The highway from the international airport in Maiquetía to Caracas Center is jam-packed with armed gangs rear-ending cars and robbing passengers of their belongings. Carlos Colina, a consultant for Hewlett-Packard, was shot to death on the route in July, one of several incidents that led the United States Embassy in Caracas to issue a warning against traveling on the road after nightfall. Around the same time, burglars shot Walter Rehberger, a consul at the Austrian Embassy, during a break-in. Diplomats were singled out again this month, when thieves broke into the trade office for the Chinese Embassy and stole $14,000. While much of the recent attention has focused on killings among the privileged, the vast majority of homicides in Venezuela occur in the country’s poorest communities — Mr. Chávez’s strongest base.


The Bolivarian Revolution




There is no doubt that high oil prices have helped Hugo Chávez tremendously.

Without petrodollars, how much would he matter? However, oil talks. After the collapse of the wretched Soviet Union, Cuba would be completely bankrupt without the subsidies it received from Moscow. In steps Chávez, who is now Fidel Castro’s hermano; more importantly, Chávez subsidises Cuba’s oil imports.

Exporting the Bolivarian Revolution is serious business. To that end, President Chávez embarked on an international trip in July-August of this year. His eight-nation tour took him from Argentina to Benin. At each stop, the Bolivarian revolutionary delivered superheated denunciations of the United States and called for a global coalition to combat "the U.S. imperialist monster."

In Minsk, where he met Belarus’ President Alexander Lukashenko, Europe's last dictator, Chávez said the United States is "a senseless, blind, stupid giant that understands nothing about human rights, humaneness, culture, consciousness and awareness."
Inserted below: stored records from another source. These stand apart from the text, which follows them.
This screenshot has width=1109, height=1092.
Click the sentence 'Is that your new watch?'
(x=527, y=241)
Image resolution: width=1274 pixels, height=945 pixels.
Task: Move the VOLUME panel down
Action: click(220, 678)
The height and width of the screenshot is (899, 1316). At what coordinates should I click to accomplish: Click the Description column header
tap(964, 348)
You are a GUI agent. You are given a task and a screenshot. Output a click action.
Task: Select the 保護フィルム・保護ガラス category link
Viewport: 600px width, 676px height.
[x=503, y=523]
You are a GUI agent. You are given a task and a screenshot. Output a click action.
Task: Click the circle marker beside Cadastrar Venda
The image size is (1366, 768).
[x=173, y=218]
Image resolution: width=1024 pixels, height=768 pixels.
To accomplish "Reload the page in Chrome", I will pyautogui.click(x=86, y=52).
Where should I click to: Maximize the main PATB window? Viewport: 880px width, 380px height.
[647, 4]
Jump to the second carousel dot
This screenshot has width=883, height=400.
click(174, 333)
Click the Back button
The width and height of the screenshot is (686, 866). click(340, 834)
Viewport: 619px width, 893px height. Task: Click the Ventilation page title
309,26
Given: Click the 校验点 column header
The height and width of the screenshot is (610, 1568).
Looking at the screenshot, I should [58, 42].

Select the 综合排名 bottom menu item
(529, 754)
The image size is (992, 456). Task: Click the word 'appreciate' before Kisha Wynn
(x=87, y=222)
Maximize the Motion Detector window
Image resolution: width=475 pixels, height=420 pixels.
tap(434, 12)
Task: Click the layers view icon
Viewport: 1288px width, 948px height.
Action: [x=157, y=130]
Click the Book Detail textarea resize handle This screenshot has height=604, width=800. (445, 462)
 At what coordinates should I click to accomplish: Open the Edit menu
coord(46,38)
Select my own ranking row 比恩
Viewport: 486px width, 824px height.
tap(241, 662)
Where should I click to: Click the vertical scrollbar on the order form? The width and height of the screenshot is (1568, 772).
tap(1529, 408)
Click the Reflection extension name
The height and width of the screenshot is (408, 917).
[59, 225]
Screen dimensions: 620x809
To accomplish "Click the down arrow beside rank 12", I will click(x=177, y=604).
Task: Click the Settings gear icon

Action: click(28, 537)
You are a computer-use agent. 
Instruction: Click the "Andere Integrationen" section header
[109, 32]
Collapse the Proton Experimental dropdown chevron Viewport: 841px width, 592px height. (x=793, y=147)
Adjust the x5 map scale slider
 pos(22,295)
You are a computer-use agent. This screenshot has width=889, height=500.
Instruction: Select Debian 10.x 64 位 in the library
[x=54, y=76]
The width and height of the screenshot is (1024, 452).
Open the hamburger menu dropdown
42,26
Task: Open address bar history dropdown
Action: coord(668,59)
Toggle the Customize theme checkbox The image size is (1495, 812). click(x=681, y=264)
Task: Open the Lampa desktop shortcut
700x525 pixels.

In Moscow, where he signed a contract for a $1 billion purchase of advanced SU-30 fighter planes, raising Venezuela's arms buys from Russia to $3 billion in the past 18 months, Chávez said that "the biggest threat in the world is the U.S. empire."

In Hanoi he discoursed at length on the "pre-animal" depredations of the U.S. military, including the bombing of Japanese cities in World War II. Then he praised the Vietnamese for their defeat of "the monster," while warning it "will never give up its plot to stop and undermine us."

Chávez's next-to-last stop was the poor African country of Mali (!), where "imperialism" usually means France, the country's former colonial master. Never mind: "We must unite, we countries of the South, against the hegemony of the United States," proclaimed the unlikely visitor to Bamako. "Or we will all die."

Chávez's best performance during this trip, however, was in Tehran. In a joint press conference with Iranian President Mahmoud Ahmadinejad, Chávez launched into a vitriolic denunciation of Israel, “the usurper Zionist regime.”

“Do they want war because they have the devil inside them?” demanded Chávez. “I say to them from here, from Iran, once and a thousand times: Murderers! Cowards! Frankly, their fate has been sealed, from the depths of the people's soul.” “God, throw the lightning bolts at the monsters. Insh’Allah.”